*DIRECTIONS FOR THIS TASK*:
What lines in the records below include the word "computer"? Return each one.

*RAW DATA*:
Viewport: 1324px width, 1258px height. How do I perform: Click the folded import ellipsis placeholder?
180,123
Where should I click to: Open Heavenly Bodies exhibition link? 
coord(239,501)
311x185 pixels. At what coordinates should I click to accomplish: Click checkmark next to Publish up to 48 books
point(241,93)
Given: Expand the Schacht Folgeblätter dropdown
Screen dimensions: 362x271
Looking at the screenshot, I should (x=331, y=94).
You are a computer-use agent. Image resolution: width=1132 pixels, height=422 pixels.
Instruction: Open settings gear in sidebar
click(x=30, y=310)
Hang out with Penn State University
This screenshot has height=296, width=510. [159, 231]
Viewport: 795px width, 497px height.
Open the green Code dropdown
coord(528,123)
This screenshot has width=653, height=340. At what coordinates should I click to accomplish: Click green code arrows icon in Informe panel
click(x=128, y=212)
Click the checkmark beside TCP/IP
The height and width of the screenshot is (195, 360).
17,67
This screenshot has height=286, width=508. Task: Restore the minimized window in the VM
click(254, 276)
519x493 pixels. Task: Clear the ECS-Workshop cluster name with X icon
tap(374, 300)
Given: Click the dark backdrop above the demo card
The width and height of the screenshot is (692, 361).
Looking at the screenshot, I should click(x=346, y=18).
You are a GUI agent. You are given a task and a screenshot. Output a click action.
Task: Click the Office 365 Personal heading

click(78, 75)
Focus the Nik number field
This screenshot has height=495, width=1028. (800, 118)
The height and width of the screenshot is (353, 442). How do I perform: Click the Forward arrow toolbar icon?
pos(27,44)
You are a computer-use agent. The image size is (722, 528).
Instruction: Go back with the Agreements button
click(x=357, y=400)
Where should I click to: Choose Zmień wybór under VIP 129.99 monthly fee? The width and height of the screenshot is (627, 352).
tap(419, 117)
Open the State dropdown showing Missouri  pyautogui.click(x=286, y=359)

*EXERCISE RESPONSE*:
You are a computer-use agent. Image resolution: width=1132 pixels, height=422 pixels.
You are a computer-use agent. The image size is (722, 528).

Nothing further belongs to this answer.